In a New Light: Paintings from the Yale Center for British Art spans four centuries of British landscape and portraiture traditions, with works by John Constable, Thomas Gainsborough, William Hogarth, Gwen John, Angelica Kauffman, Thomas Lawrence, George Stubbs, and Joseph Mallord William Turner, among others. Highlights include Francis Bacon’s Study of a Head (1952); several of Constable’s atmospheric Cloud Studies (1821–25); James McNeill Whistler’s Nocturne in Blue and Silver (1872–78); Sir Peter Paul Rubens’s Peace Embracing Plenty (1633–34), Canaletto’s Warwick Castle (1748–49), and Turner’s Dort or Dordrecht: The Dort Packet-Boat from Rotterdam Becalmed (1818). Several of these paintings were on view at the Gallery in 2015, where they were featured in The Critique of Reason: Romantic Art, 1760–1860, the first major collaborative exhibition between the two Yale art museums.
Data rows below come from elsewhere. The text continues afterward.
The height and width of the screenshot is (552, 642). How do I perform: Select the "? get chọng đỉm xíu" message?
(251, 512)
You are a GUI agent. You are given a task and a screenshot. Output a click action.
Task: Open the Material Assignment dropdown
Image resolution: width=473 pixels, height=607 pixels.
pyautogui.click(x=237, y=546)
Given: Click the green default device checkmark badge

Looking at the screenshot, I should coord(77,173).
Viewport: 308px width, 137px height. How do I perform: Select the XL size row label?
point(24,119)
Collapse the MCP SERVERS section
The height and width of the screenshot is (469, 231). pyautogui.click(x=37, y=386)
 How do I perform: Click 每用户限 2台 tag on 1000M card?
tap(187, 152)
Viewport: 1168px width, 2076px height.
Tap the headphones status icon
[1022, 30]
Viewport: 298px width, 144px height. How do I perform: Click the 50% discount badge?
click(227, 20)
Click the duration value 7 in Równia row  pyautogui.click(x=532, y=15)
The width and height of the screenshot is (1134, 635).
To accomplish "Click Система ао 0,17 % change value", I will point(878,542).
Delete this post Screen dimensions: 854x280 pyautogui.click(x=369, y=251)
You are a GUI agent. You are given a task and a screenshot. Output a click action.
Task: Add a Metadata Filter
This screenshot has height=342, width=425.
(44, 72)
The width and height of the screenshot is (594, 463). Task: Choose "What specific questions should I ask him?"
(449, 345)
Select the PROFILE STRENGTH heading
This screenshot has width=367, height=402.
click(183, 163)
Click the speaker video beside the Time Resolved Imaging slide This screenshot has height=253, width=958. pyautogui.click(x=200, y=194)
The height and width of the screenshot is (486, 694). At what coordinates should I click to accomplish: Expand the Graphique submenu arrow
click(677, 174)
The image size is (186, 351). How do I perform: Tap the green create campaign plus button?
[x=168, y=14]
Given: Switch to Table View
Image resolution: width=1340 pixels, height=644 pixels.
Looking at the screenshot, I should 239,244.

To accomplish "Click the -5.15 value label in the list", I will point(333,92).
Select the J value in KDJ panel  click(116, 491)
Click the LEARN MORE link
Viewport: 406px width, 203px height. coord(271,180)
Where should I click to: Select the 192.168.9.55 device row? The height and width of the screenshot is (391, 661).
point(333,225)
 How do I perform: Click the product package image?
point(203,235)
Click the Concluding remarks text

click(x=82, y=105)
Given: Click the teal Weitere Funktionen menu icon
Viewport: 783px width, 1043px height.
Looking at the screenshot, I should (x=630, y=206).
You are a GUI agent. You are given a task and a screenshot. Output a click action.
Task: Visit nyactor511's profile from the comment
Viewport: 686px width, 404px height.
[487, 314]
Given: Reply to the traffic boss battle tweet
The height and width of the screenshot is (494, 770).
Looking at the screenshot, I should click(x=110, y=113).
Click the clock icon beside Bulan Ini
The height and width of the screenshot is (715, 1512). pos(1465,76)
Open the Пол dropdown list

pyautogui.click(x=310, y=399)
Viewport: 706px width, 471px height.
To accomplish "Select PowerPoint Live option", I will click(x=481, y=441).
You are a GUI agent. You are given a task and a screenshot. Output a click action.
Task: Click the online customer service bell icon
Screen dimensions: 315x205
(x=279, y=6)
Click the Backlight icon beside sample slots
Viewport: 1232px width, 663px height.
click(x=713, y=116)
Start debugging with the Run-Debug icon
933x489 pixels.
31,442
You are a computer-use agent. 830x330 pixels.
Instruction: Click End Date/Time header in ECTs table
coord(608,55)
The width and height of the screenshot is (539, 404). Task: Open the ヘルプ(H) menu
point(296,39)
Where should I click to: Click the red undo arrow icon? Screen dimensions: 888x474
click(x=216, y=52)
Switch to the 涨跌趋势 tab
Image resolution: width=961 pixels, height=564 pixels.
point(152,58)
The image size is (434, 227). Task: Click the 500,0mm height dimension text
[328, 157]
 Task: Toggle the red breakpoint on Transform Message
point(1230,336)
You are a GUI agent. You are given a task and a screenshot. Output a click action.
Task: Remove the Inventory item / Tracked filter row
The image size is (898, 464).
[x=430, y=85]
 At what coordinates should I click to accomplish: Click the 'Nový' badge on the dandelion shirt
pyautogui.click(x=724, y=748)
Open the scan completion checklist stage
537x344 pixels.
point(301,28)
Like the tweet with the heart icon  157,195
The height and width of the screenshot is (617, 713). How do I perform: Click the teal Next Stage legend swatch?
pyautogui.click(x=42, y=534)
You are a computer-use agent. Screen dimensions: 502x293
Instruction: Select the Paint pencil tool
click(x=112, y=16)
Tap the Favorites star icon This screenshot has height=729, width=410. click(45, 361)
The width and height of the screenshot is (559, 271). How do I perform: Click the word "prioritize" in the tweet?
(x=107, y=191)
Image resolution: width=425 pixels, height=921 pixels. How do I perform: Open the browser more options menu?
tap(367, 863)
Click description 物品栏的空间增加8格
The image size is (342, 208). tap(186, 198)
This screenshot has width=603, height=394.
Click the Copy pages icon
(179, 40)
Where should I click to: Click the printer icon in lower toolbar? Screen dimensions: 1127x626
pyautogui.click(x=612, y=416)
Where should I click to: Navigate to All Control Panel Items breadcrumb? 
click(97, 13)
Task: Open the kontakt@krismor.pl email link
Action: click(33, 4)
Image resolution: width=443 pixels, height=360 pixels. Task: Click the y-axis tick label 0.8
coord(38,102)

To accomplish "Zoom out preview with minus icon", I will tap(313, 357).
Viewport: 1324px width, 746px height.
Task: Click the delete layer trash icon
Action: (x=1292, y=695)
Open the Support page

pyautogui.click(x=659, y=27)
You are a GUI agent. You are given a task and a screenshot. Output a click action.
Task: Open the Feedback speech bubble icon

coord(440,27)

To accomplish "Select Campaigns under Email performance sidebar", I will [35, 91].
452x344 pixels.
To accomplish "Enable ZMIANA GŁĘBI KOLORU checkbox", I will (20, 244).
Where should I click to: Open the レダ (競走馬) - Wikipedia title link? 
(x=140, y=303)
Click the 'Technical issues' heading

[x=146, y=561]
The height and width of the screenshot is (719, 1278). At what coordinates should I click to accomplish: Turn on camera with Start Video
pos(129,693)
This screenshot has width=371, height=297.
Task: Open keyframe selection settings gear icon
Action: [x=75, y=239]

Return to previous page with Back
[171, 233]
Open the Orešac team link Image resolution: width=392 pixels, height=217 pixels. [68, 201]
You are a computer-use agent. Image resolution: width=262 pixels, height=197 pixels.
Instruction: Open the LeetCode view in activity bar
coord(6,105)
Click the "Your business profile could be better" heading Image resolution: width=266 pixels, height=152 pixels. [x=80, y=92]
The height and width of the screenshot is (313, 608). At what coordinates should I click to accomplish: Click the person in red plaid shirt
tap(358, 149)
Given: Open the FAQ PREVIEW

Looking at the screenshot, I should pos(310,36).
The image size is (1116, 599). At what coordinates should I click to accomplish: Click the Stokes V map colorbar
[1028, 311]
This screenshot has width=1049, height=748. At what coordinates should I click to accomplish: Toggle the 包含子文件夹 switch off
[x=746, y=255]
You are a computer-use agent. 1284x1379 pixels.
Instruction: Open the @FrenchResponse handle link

“In addition to the pleasure of seeing a selection of highlights from so remarkable a collection closer to the achievements of related artists elsewhere in Europe, this display is meant to allow a concentrated focus on three of the greatest painters of their century from any Western culture: Richard Parkes Bonington, John Constable, and Joseph Mallord William Turner,” notes Laurence Kanter, Chief Curator and the Lionel Goldfrank III Curator of European Art at the Gallery and exhibition co-curator. “More than 30 landscapes and oil studies by these giants, whose works permanently changed the direction of European painting, have been chosen to close the display,” he explains, “and these represent only a fraction of the YCBA’s incomparable holdings of these artists’ works.”

The YCBA closes in late February 2023 for the next phase in the ongoing conservation of its iconic building. The project entails replacing the museum’s roof and original skylights and upgrading to more energy-efficient LED lighting in the galleries. The museum reopens in 2024 with a reimagined installation of its collection.

In a New Light occupies the special-exhibition galleries on the fourth floor of the Gallery’s Kahn building, which opened in 1953 and was the architect’s first significant commission and the first modernist structure on Yale’s campus. Directly across the street, Kahn’s final building, the YCBA, was completed after his death and opened to the public in 1977. Kahn created simple yet elegant environments for viewing works of art. His museum buildings are notable for their basic geometric forms, muted palettes of natural materials, and galleries filled with diffuse daylight. By viewing the YCBA paintings in a new setting, in another museum designed by Kahn, visitors can witness how Kahn’s architectural philosophy directly affects encounters with artworks.

Throughout the run of the exhibition, the two museums’ education departments will partner to offer tours.

Yale Center for British Art

The Yale Center for British Art is a museum that houses the largest collection of British art outside the United Kingdom, encompassing works from the 15th century to the present in a range of media. It offers a vibrant, year-round program of events and exhibitions, both in person and online. Presented to the university by collector and philanthropist Paul Mellon (Yale College, Class of 1929), the museum opened to the public in 1977. Visit the YCBA at britishart.yale.edu, and connect on Facebook, Twitter, Instagram, and YouTube @yalebritishart.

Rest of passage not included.